START Excerpted records

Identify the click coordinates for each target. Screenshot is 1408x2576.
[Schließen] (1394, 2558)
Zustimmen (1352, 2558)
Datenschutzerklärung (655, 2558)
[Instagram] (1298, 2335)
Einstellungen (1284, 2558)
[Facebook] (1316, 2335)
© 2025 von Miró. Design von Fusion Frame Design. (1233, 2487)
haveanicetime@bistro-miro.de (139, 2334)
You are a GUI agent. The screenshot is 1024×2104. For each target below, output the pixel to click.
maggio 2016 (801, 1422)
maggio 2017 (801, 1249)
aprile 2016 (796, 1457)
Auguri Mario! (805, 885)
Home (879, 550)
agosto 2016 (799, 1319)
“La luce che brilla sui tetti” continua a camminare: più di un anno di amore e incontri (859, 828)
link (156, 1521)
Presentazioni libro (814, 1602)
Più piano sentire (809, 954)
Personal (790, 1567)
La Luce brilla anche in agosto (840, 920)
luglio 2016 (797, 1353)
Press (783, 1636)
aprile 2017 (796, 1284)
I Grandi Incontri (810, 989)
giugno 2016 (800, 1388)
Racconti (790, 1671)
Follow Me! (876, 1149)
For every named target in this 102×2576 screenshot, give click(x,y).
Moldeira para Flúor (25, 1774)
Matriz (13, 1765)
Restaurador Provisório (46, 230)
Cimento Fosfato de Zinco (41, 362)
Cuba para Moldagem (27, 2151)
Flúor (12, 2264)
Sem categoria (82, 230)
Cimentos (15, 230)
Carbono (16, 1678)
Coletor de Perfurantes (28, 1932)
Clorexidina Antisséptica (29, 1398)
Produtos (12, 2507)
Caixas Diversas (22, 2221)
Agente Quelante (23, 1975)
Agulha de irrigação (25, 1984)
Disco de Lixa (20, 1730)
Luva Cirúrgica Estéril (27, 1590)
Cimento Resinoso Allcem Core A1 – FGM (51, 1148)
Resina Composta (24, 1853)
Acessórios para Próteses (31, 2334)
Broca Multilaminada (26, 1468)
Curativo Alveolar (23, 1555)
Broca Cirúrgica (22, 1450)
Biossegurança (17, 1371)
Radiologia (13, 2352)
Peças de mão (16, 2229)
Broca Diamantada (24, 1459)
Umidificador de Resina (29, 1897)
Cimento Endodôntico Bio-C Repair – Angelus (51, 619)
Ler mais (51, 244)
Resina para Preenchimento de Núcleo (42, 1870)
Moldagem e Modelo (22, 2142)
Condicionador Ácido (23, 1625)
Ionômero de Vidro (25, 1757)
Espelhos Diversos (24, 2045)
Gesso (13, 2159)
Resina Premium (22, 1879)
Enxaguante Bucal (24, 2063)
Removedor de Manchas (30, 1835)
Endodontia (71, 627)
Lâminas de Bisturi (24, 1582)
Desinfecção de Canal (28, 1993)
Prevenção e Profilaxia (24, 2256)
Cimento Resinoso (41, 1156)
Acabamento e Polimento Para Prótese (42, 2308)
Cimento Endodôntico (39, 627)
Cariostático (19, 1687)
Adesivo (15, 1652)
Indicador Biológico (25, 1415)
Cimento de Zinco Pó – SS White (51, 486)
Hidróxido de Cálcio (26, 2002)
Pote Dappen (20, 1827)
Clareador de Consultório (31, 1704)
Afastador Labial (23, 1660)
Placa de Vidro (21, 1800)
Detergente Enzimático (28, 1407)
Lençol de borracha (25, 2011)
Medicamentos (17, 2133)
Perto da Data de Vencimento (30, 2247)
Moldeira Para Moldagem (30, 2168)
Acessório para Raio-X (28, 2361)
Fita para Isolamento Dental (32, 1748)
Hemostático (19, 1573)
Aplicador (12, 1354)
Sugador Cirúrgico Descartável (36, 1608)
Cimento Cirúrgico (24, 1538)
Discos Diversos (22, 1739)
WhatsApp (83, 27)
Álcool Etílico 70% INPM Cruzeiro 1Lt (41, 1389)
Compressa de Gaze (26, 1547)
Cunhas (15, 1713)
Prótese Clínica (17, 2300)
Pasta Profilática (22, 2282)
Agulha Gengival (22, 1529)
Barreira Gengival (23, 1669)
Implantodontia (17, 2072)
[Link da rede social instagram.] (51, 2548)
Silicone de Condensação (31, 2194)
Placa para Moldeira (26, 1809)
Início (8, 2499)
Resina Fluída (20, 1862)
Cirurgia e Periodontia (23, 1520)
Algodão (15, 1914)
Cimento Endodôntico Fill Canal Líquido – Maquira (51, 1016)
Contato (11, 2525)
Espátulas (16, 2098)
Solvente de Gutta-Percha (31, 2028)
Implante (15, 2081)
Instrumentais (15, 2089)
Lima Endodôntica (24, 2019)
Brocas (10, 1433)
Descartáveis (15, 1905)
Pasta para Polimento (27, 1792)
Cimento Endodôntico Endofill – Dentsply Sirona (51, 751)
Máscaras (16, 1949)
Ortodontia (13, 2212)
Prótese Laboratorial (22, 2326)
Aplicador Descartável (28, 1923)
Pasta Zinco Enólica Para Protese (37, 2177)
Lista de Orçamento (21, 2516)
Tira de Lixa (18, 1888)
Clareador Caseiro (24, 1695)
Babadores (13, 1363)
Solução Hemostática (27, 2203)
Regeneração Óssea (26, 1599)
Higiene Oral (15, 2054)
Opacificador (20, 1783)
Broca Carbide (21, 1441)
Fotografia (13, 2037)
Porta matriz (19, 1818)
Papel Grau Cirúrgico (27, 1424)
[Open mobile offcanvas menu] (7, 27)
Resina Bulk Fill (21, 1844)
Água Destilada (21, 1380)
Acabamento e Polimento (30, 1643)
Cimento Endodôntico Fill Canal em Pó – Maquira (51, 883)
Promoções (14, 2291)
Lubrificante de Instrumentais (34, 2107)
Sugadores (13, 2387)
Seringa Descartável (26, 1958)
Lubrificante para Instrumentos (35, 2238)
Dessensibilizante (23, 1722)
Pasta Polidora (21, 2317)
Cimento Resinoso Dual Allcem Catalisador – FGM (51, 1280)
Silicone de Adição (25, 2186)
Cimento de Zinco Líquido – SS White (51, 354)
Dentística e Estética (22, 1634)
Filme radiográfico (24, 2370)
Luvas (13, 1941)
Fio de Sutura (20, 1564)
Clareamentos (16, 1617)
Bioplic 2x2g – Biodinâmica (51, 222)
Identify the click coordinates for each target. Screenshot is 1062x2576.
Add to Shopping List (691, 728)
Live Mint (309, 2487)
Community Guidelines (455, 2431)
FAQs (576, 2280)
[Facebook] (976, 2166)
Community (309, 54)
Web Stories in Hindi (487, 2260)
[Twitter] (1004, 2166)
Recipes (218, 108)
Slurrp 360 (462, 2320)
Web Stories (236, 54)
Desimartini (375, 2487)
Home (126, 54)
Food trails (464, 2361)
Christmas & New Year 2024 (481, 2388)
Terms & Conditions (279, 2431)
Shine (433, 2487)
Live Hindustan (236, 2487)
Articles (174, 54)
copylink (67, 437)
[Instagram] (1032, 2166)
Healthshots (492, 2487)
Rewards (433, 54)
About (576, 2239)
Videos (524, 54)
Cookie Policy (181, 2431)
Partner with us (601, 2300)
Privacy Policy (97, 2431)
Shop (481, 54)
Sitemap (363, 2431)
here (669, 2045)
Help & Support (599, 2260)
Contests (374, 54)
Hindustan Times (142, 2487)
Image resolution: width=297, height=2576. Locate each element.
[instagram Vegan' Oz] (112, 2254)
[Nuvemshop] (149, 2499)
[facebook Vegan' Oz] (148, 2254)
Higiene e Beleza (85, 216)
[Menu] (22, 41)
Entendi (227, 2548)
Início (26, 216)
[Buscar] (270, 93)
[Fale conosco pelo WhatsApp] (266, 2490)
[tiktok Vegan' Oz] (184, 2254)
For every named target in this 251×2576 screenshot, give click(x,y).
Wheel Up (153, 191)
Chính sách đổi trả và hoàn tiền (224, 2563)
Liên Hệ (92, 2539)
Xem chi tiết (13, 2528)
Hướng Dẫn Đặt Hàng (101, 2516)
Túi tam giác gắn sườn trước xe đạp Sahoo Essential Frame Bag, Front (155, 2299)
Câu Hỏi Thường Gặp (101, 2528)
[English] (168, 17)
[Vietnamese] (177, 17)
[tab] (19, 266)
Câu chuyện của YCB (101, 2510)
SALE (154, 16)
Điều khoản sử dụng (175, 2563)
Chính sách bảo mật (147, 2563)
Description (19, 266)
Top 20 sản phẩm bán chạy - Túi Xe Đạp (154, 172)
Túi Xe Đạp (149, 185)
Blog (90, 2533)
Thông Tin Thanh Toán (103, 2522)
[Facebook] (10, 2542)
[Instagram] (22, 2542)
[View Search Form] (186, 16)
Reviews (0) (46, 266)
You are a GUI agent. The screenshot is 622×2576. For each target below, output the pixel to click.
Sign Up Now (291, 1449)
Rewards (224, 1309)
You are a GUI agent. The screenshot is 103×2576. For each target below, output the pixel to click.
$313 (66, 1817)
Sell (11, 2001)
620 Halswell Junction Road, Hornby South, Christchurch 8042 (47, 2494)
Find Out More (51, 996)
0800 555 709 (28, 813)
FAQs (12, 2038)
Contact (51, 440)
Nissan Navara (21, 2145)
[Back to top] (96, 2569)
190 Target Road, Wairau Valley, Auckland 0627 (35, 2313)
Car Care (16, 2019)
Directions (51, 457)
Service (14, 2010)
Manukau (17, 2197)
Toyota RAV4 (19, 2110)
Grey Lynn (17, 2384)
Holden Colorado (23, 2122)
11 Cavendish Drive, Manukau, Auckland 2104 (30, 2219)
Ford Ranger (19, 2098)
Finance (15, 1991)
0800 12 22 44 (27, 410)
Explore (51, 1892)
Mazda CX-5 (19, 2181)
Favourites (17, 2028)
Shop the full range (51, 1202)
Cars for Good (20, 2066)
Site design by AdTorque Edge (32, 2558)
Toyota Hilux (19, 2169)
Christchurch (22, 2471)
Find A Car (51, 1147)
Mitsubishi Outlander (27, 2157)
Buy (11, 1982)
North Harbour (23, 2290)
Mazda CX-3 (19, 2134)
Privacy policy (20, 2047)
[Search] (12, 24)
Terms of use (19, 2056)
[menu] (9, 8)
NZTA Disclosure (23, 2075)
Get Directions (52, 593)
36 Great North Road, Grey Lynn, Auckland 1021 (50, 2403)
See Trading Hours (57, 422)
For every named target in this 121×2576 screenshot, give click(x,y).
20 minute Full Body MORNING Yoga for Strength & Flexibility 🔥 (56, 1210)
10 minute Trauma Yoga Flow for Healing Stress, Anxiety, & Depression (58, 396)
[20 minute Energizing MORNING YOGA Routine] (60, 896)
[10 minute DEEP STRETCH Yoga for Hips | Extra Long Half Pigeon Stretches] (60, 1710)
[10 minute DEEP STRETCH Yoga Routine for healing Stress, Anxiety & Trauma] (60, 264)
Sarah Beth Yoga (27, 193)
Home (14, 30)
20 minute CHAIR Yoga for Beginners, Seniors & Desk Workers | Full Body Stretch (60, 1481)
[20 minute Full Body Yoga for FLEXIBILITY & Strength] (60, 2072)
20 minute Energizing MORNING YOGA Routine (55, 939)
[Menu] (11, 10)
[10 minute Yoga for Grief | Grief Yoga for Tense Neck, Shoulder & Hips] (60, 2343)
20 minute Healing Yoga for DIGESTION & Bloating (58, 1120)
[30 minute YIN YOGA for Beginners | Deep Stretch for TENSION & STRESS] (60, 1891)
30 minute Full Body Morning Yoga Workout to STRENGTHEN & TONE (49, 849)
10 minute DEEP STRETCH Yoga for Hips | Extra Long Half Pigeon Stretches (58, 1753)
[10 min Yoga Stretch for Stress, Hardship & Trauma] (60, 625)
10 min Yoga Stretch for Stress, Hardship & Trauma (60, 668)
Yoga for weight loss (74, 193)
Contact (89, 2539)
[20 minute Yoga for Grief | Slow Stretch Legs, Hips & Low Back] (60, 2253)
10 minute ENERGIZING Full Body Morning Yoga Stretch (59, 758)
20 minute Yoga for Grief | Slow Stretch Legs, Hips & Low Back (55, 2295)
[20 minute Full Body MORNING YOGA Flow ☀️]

END Excerpted records

* **Work request**
Please transcribe only the lines in the records above running from the line that has "Desimartini (375, 2487)" through the line that has "Healthshots (492, 2487)", both included, exactly as they appear.

* **Task answer**
Desimartini (375, 2487)
Home (126, 54)
Food trails (464, 2361)
Christmas & New Year 2024 (481, 2388)
Terms & Conditions (279, 2431)
Shine (433, 2487)
Live Hindustan (236, 2487)
Articles (174, 54)
copylink (67, 437)
[Instagram] (1032, 2166)
Healthshots (492, 2487)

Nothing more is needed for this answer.